Netzwerk der Top-Begriffe

`tidytext`

# Extract most common hashtags
top50_features_tidy <- subsample_tidy %>% 
  count(text, sort = TRUE) %>%
  slice_head(n = 50) %>% 
  pull(text)

# Visualize
subsample_tidy %>% 
  count(id, text, sort = TRUE) %>% 
  filter(!is.na(text)) %>% 
  cast_dfm(id, text, n) %>% 
  quanteda::fcm() %>% 
  quanteda::fcm_select(
    pattern = top50_features_tidy,
    case_insensitive = FALSE
  ) %>%  
  quanteda.textplots::textplot_network(
    edge_color = "#04316A"
  )

`quanteda`

# Extract most common features 
top50_features_quanteda <- quanteda_dfm %>% 
  topfeatures(50) %>% 
  names()

# Construct feature-occurrence matrix of features
quanteda_dfm %>% 
  fcm() %>% 
  fcm_select(pattern = top50_features_quanteda) %>% 
  textplot_network(
    edge_color = "#C50F3C"
  )

Preparation for STM

# Pruning
quanteda_dfm_trim <- quanteda_dfm %>% 
  dfm_trim( 
    min_docfreq = 10/nrow(review_subsample),
    max_docfreq = 0.99, 
    docfreq_type = "prop")

# Convert for stm topic modeling
quanteda_stm <- quanteda_dfm_trim %>% 
   convert(to = "stm")

Structural Topic Model

Schätzung

tictoc::tic()
stm_mdl <- stm::stm(
  documents = quanteda_stm$documents,
  vocab = quanteda_stm$vocab, 
  K = 20, 
  seed = 42,
  max.em.its = 10,
  init.type = "Spectral",
  verbose = TRUE)
tictoc::toc(log = TRUE)

Modelinformationen

# Überblick über STM
stm_mdl

A topic model with 20 topics, 36650 documents and a 14322 word dictionary.

Überblick über die Themen

# Simple
plot(stm_mdl, type = "summary")

# Komplex
top_gamma <- stm_mdl %>%
  tidy(matrix = "gamma") %>% 
  dplyr::group_by(topic) %>%
  dplyr::summarise(gamma = mean(gamma), .groups = "drop") %>%
  dplyr::arrange(desc(gamma))

top_beta <- stm_mdl %>%
  tidytext::tidy(.) %>% 
  dplyr::group_by(topic) %>%
  dplyr::arrange(-beta) %>%
  dplyr::top_n(10, wt = beta) %>% 
  dplyr::select(topic, term) %>%
  dplyr::summarise(terms_beta = toString(term), .groups = "drop")
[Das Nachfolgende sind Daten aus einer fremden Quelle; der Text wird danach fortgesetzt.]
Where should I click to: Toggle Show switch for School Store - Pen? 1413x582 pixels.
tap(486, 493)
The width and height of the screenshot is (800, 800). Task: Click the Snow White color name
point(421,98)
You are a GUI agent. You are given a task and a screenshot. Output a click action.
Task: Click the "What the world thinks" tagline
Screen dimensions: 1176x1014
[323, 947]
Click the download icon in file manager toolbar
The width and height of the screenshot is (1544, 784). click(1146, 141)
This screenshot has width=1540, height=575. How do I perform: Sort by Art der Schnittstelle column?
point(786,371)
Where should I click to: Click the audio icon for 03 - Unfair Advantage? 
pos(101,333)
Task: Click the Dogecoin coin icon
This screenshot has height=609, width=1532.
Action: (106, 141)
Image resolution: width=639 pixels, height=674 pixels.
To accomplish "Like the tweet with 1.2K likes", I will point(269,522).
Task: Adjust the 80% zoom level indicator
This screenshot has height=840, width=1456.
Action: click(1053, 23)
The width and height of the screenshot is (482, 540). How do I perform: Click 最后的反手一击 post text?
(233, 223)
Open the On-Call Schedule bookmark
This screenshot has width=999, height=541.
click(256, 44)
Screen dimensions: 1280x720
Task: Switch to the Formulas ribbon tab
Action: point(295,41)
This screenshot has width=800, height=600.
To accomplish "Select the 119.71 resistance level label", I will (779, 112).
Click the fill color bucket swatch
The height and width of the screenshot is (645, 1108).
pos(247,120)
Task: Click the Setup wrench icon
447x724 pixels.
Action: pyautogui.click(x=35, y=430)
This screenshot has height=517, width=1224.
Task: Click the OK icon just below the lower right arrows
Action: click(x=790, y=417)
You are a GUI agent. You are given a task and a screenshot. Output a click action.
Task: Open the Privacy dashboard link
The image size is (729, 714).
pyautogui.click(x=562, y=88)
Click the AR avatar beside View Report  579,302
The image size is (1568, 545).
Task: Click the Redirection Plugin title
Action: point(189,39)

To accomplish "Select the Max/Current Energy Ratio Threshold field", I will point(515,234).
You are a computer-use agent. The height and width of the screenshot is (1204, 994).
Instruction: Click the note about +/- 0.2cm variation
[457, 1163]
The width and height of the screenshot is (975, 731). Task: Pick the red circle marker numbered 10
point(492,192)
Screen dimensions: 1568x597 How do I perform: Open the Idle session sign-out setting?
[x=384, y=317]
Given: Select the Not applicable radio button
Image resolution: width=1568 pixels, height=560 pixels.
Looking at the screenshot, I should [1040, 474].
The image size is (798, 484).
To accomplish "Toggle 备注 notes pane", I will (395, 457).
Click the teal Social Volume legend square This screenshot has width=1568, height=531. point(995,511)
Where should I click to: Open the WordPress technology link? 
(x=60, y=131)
top_topics_terms <- top_beta %>% 
  dplyr::left_join(top_gamma, by = "topic") %>%
  dplyr::mutate(
          topic = reorder(topic, gamma)
      )

# Preview
top_topics_terms %>%
  mutate(across(gamma, ~round(.,3))) %>% 
  dplyr::arrange(-gamma) %>% 
  gt() %>% 
  cols_label(
    topic = "Topic", 
    terms_beta = "Top Terms (based on beta)",
    gamma = "Gamma"
  ) %>% 
  gtExtras::gt_theme_538()

Topic	Top Terms (based on beta)	Gamma
16	research, literature, review, paper, systematic, future, study, analysis, findings, knowledge	0.142
19	studies, interventions, review, systematic, evidence, outcomes, included, quality, intervention, health	0.096
13	health, mental, care, review, support, family, children, social, factors, studies	0.079
9	learning, students, education, school, review, skills, educational, teachers, teaching, study	0.072
11	study, literature, research, can, work, development, review, also, human, economic	0.068
15	studies, ci, effect, meta-analysis, depression, p, trials, anxiety, effects, interventions	0.061
14	social, media, information, use, digital, data, technology, communication, review, research	0.060
17	studies, children, relationship, review, language, variables, research, factors, results, effects	0.052
6	prevalence, studies, covid-19, suicide, among, risk, pandemic, countries, ci, vaccine	0.050
1	sleep, studies, eating, cognitive, review, associated, weight, body, may, association	0.044
2	health, studies, women, gender, review, care, social, services, cultural, access	0.043
18	studies, health, used, measures, review, tools, instruments, assessment, training, n	0.039
3	treatment, disorder, disorders, patients, ptsd, symptoms, clinical, studies, therapy, anxiety	0.036
7	articles, review, adolescents, studies, literature, search, use, results, systematic, databases	0.036
4	patients, articles, review, music, therapy, cancer, can, study, pain, life	0.032
12	violence, studies, use, sexual, risk, h3, ipv, substance, alcohol, review	0.031
5	et, al, university, review, gt, literature, lt, author, p, search	0.030
8	physical, training, studies, disability, exercise, disabilities, employment, ed, review, strength	0.015
20	attachment, studies, scholar, google, science, review, social, styles, welfare, research	0.009
10	de, la, y, en, los, e, 的, el, se, que	0.004

Themenkorrelation

stm_corr <- stm::topicCorr(stm_mdl)
plot(stm_corr)

Fokus auf einzele Themen

Prominente Wörter

# Fokus auf Themas 16
stm::labelTopics(stm_mdl, topic=16)

Topic 16 Top Words:
     Highest Prob: research, literature, review, paper, systematic, future, study 
     FREX: tourism, sustainable, sustainability, originality, innovation, conceptual, agenda 
     Lift: paradigmatic, hrd, edlm, positivist, internationalisation, tccm, wom 
     Score: tourism, research, literature, paper, leadership, themes, sustainable

# Fokus auf Thema 10
stm::labelTopics(stm_mdl, topic=10)

Topic 10 Top Words:
     Highest Prob: de, la, y, en, los, e, 的 
     FREX: resultados, foram, que, sobre, intervenciones, riesgo, uma 
     Lift: criterios, efecto, así, comparación, cumplieron, debido, depresión 
     Score: de, la, 的, en, los, y, que